The winners for the Jack Awards 2006 were as follows:
- Best Live Band: The Living End
- Best Male Performer: Chris Cheney (The Living End)
- Best Female Performer: Sarah Blasko
- Best Lead Guitarist: Pat Davern (Grinspoon)
- Best Bass Guitarist (Ian Rile Award): Chris Ross (Wolfmother)
- Best Drummer: Andy Strachan (The Living End)
- Best Live Newcomer: Faker
- Best Tour Art: James Bellisini for Grinspoon
- Best Rock Photographer: Tony Mott
- Best Live TV Appearance: The Living End on the Channel V Bus, Melbourne

Best Venues:
- NSW: The Annandale
- QLD: The Zoo
- VIC: The Corner Hotel
- SA: Thebarton Theatre
- ACT: The Green Room
- WA: Amplifier Bar

Gentleman Jack Award: Michael Chugg (promoter)

===2007 awards===
The fourth annual Jack Awards ceremony was held on 15 May 2007 at Luna Park in Sydney.

The ceremony was hosted by Jabba (ex-[[Channel V|Channel [V] Australia]] VJ), and presenters included Melanie Greensmith (founder of Wheels and Doll Baby), Mark McEntee (Divinyls), Erin McNaught (Miss Australia 2006), Merrick and Rosso, and Ronnie Johns. The crowd was treated to live performances from Airbourne, Beasts of Bourbon, Mercy Arms, You Am I (who performed a tribute to Billy Thorpe), Howling Bells, and Angry Anderson's All Star Jam (which included members of You Am I, The Divinyls, Grinspoon, and The Sleepy Jackson).

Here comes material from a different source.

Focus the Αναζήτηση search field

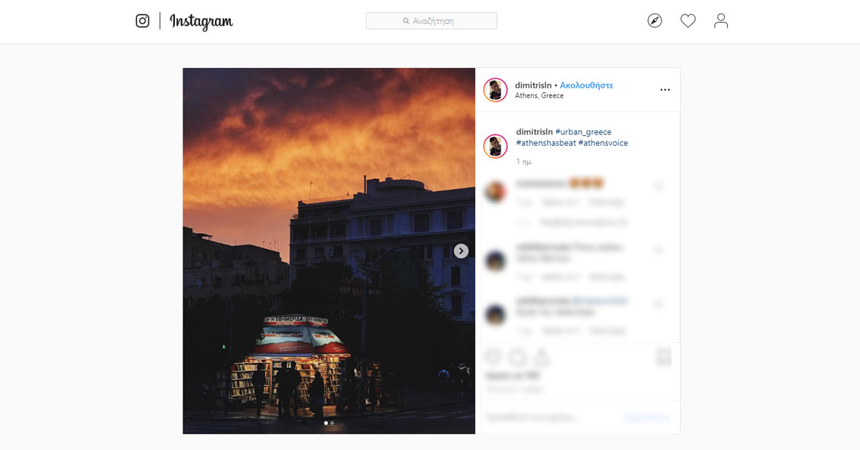pyautogui.click(x=432, y=21)
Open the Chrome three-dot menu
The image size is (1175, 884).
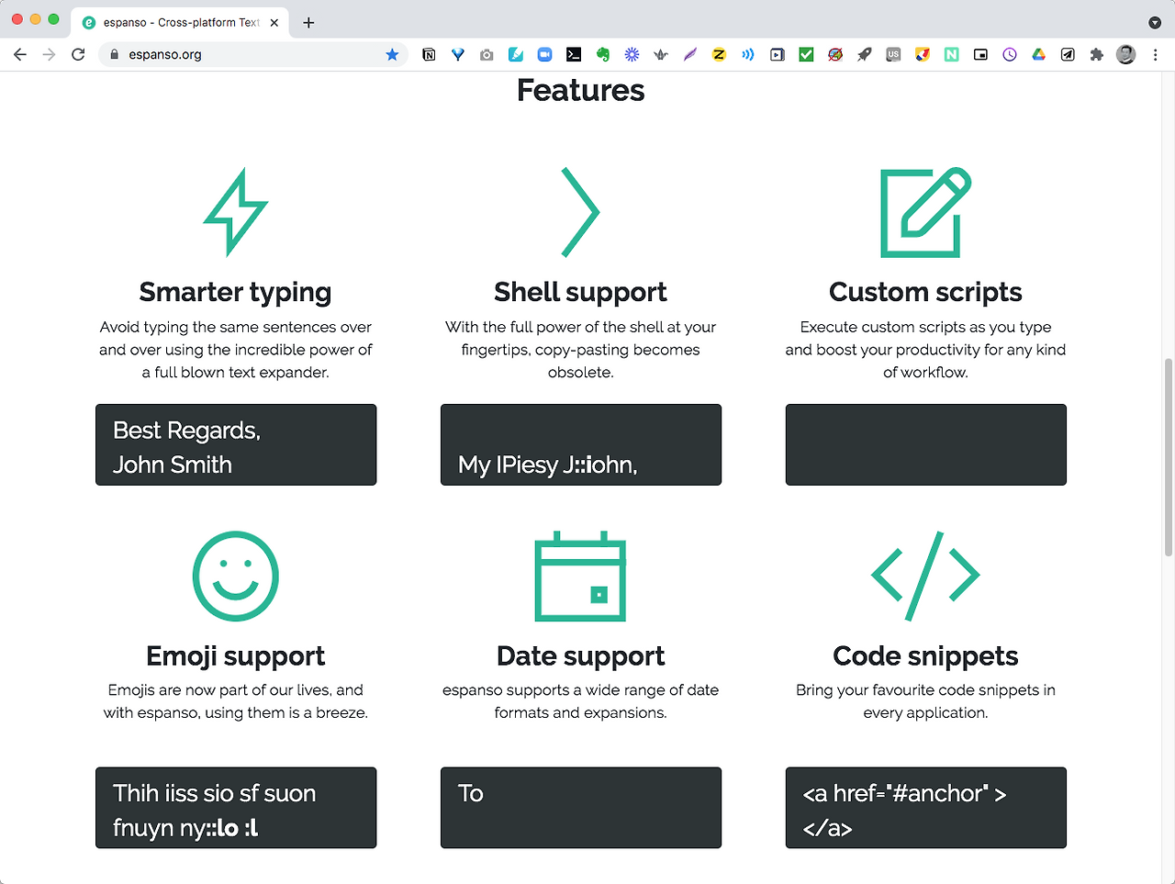pos(1155,55)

The winners of the Jack Awards 2007 are as follows:
- Best Live Band: Wolfmother
- Best Male Performer: Daniel Johns (Silverchair)
- Best Female Performer: Katy Steele
- Best Lead Guitarist: Chris Cheney (The Living End)
- Best Bass Guitarist (Ian Rile Award): Andy Kent (You Am I)
- Best Drummer: Ben Gilles (Silverchair)
- Best Live Newcomer: Red Riders
- Best Dressed: Katy Steele (Little Birdy)
- Best International Touring Act: : Foo Fighters
- Best Tour Art: Big Day Out 2006 (James Bellesini,

Best Live Venue:
- NSW: The Gaelic Club
- ACT: The Basement
- SA: Governor Hindmarsh Hotel
- VIC: Palace Nightclub
- QLD: The Zoo
- WA: Amplifier Bar

Gentleman Jack Award: Michael Gudinski

==Most wins==
Only three artists have won more than one award so far.

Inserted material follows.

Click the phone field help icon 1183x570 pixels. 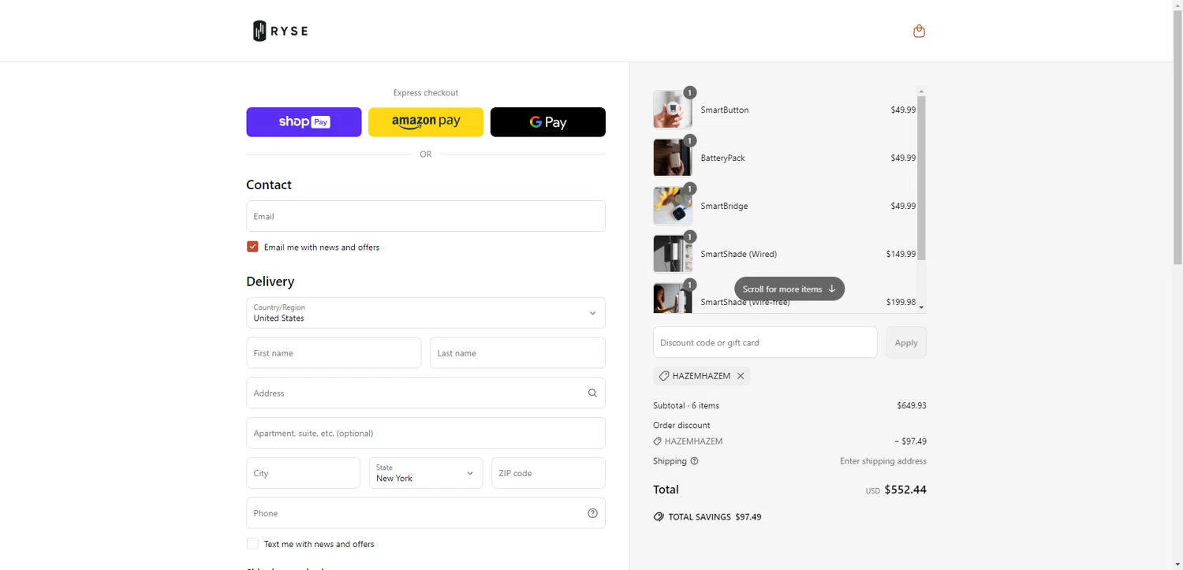[x=592, y=513]
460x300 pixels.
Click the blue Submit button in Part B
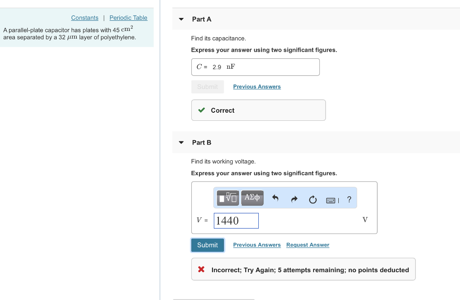tap(207, 245)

- The Living End – 8 awards; winning 4 in 2006 (the most yet), 2 in 2005 (jointly winning the most with Grinspoon), and 2 in 2004.
- Powderfinger – 4 awards; 3 won in 2004 (the most that year), and 1 in 2005.
- Grinspoon – 4 awards; 2 won in 2006, and 2 won in 2005 (jointly winning the most in 2005 with The Living End).